→ **PAGE TEXT**:
But direct evidence of cause and effect is not as straightforward as it might at first seem. There are times when it appears that a risk management effort averted one risk but exacerbated another that was harder to detect. For example, the FAA currently allows parents traveling with a child under the age of two to purchase only one ticket for the adult who holds the child on his or her lap. Suppose the FAA is considering requiring parents to purchase seats for each child, regardless of age. If we looked at a crash where every separately seated toddler survived, is that evidence that the new policy reduced risk? Actually, no—even if we assume it is clear that particular children are alive because of the new rule. A study already completed by the FAA found that changing the “lap children fly free” rule would increase total fares for the traveling families by an average of $185, causing one-fifth of them to drive instead of fly. When the higher travel fatalities of driving are considered, it turns out that changing the rule would cost more lives than it saves. It appears we still need to check even the apparently obvious instances of cause and effect against some other independent measure of overall risk. The danger of this approach is that it may turn out that even when a cause-effect relationship is clear, it could just be anecdotal evidence. We still need other ways to check our conclusions about the effectiveness of risk management methods.
Component Testing
Lacking large controlled experiments, or obvious instances of cause and effect, we still have ways of evaluating the validity of a risk management method. The component testing approach looks at the gears of risk management instead of the entire machine. If the entire method has not been scientifically tested, we can at least look at how specific components of the method have fared under controlled experiments. Even if the data is from different industries or laboratory settings, consistent findings from several sources should give us some information about the problem.
As a matter of fact, quite a lot of individual components of larger risk management methods have been tested exhaustively. In some cases, it can be conclusively shown that a component adds error to the risk assessment or at least doesn't improve anything. We can also show that other components have strong theoretical backing and have been tested repeatedly with objective, scientific measures. Here are a few examples of component-level research that are already available:
The synthesis of data: One key component of risk management is how we synthesize historical experience. Where we rely on experts to synthesize data and draw conclusions, we should look at research into the relative performance of expert opinion versus statistical models.

→ **INSTRUCTION**: Write a continuation of the risk management passage, starting right after its last sentence. None of the items matter for this.

→ **SUPPLIED DATA**:
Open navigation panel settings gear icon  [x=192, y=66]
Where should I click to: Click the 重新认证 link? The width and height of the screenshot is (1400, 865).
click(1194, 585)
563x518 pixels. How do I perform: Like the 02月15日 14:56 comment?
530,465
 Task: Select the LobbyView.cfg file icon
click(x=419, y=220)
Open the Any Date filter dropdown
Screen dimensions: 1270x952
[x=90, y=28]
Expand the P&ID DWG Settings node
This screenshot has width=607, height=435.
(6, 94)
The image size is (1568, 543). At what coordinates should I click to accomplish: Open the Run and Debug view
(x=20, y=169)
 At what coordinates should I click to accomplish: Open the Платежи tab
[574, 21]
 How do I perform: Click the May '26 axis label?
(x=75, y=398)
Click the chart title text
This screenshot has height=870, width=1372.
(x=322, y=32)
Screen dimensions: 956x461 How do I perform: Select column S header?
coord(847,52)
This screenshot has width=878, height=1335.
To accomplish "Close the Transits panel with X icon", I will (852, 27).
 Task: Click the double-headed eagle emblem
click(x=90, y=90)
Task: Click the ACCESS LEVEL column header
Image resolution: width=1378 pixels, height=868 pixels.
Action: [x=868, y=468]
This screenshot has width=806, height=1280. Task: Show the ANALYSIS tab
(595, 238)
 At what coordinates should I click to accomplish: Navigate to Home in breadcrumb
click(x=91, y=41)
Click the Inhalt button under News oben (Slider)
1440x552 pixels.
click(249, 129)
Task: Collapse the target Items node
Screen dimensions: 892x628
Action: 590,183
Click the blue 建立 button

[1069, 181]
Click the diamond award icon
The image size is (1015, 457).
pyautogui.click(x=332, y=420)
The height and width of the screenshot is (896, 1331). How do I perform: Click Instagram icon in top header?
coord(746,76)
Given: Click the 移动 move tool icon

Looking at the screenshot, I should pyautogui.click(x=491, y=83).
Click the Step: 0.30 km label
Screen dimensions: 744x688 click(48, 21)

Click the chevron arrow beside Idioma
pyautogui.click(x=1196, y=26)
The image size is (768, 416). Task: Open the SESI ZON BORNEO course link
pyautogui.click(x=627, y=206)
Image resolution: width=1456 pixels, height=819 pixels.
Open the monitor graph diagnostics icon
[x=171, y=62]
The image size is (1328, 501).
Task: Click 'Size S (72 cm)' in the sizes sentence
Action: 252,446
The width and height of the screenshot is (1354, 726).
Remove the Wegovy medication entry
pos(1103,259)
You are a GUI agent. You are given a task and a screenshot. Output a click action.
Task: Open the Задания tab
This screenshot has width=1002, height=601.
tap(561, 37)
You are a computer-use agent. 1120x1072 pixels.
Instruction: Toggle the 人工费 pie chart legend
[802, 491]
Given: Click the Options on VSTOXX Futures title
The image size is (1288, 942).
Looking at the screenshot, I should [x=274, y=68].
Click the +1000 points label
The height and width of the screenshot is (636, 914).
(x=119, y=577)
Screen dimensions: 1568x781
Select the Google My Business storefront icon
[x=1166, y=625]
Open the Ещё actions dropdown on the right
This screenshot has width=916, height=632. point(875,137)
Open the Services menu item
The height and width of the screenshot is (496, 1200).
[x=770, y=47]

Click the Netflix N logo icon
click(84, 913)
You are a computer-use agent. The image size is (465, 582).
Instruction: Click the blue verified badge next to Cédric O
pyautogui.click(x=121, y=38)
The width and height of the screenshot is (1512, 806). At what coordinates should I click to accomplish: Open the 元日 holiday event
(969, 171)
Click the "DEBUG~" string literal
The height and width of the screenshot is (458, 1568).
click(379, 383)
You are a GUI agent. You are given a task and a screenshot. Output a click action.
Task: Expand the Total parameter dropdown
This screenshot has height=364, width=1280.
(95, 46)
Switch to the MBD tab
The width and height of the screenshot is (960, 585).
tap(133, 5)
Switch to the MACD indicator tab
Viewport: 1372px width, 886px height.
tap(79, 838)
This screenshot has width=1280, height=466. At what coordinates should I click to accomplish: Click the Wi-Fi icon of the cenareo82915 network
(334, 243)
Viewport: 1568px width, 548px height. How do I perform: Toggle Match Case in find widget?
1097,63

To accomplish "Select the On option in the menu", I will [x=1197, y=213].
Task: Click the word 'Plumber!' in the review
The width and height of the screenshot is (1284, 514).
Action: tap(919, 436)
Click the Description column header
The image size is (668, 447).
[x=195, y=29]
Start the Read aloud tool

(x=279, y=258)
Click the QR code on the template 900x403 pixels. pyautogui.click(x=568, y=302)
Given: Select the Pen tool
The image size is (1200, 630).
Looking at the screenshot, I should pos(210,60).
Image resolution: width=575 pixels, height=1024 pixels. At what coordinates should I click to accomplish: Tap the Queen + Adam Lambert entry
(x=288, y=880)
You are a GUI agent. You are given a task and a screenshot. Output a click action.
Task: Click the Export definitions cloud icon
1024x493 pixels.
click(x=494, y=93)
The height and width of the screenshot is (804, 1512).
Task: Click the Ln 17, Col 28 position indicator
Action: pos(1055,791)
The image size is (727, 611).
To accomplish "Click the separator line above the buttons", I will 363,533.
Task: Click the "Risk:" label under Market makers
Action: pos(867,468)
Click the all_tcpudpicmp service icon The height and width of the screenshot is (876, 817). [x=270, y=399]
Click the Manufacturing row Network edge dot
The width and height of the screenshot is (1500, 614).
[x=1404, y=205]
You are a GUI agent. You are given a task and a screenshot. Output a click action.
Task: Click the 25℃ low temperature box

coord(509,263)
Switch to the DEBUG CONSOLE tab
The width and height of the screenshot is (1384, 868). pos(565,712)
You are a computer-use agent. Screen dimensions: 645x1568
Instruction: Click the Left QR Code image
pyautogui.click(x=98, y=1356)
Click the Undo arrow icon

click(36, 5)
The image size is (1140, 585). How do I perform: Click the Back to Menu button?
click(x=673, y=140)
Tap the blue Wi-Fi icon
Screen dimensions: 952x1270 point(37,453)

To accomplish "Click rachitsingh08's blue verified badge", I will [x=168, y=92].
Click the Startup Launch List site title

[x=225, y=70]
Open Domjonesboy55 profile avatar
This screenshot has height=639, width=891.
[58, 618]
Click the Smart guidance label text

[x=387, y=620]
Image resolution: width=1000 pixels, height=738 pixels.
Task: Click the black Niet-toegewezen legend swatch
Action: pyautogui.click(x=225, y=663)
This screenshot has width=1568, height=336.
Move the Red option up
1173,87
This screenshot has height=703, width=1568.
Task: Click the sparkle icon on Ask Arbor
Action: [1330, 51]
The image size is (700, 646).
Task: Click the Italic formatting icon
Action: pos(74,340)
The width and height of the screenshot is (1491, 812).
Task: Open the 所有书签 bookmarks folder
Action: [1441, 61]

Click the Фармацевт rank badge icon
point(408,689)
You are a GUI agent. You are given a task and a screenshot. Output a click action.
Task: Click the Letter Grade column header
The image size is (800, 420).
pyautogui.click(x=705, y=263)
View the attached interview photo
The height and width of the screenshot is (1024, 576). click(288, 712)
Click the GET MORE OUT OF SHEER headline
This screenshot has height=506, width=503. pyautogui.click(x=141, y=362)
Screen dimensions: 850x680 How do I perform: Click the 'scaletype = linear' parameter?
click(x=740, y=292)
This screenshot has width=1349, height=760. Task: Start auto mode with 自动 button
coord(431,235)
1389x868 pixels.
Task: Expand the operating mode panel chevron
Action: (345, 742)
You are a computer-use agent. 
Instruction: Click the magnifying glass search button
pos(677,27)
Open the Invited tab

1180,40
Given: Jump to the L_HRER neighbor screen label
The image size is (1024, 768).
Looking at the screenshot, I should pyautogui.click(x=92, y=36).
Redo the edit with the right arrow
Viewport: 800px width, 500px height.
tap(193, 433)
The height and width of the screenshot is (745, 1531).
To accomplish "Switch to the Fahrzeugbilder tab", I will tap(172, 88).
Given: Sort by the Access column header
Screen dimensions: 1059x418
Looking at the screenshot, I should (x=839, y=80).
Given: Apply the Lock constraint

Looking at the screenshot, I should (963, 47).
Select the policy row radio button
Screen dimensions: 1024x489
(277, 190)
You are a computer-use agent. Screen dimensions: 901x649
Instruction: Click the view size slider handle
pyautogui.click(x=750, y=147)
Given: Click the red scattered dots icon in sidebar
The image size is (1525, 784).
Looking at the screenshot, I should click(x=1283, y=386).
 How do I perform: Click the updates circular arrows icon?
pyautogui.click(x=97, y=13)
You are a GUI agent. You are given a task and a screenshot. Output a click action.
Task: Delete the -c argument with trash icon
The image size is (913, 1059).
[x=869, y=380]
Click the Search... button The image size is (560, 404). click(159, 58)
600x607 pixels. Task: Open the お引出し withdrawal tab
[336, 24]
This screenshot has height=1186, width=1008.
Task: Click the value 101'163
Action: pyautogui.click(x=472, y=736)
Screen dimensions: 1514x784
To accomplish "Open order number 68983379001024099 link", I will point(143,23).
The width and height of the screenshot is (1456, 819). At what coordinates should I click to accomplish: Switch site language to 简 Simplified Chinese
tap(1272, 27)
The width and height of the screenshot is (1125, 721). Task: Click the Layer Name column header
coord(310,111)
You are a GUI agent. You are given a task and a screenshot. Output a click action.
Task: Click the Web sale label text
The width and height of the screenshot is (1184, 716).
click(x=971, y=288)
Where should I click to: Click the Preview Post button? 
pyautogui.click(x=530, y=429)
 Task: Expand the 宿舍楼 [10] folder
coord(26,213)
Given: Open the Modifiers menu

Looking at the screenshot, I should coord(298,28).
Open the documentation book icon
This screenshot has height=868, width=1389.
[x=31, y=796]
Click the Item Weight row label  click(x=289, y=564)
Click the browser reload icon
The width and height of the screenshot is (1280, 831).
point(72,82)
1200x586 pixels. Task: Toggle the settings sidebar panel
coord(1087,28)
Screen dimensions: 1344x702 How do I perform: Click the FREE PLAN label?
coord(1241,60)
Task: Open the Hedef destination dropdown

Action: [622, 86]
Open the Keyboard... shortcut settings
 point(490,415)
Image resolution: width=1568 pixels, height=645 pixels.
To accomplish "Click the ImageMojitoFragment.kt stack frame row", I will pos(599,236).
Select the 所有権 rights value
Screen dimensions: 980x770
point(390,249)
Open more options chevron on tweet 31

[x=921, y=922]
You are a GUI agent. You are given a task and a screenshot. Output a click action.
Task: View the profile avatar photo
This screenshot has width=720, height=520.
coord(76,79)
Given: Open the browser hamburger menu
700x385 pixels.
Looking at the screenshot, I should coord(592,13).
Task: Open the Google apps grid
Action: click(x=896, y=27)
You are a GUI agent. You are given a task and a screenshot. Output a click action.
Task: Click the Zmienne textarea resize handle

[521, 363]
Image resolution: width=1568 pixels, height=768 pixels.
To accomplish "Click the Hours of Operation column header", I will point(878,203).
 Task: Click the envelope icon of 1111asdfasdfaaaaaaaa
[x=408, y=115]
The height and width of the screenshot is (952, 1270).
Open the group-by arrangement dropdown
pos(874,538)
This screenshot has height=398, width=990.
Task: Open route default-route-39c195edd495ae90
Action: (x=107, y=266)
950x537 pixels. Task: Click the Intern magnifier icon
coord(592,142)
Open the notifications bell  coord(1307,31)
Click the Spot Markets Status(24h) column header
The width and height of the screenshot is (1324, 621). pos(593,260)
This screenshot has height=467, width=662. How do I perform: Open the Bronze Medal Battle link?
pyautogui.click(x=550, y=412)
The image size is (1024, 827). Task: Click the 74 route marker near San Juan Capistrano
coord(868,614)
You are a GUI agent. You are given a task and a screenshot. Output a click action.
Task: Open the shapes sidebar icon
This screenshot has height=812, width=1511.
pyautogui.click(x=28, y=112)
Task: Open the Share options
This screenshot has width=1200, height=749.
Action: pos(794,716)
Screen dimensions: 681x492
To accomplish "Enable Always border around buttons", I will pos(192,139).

→ **WRITTEN REPLY**:
Known human errors and biases: If we rely on expert opinion to assess probabilities, we should be interested in reviewing the research on how well experts do at assessing the likelihood of events, their level of inconsistency, and common biases. We should consider research into how hidden or explicit incentives or irrelevant factors affect judgment. We should know how estimates can be improved by accounting for these issues.
Aggregation of estimates: In many cases several experts will be consulted for estimates, and their estimates will be aggregated in some way. We should consider the research about the relative performance of different expert-aggregation methods.
Behavioral research into qualitative scales: If we rely on various scoring or classification methods (e.g., a scale of 1 to 5 or high/medium/low), we should consider the results of empirical research on how these methods are actually used and how much arbitrary features of the scales effect how they are used.
Decomposition: We can look into research about how estimates can be improved by how we break up a problem into pieces and how we assess uncertainty about those pieces.
Errors in quantitative models: If we are using more quantitative models and computer simulations, we should be aware of the most common known errors in such models. We also need to check to see whether the sources of the data in the model are based on methods that have proven track records of making realistic forecasts.
If we are using models such as AHP, MAUT, or similar systems of decision analysis for the assessments of risk, they should meet the same standard of a measurable track record of reliable predictions. We should also be aware of some of the known mathematical flaws introduced by some methods that periodically cause nonsensical results.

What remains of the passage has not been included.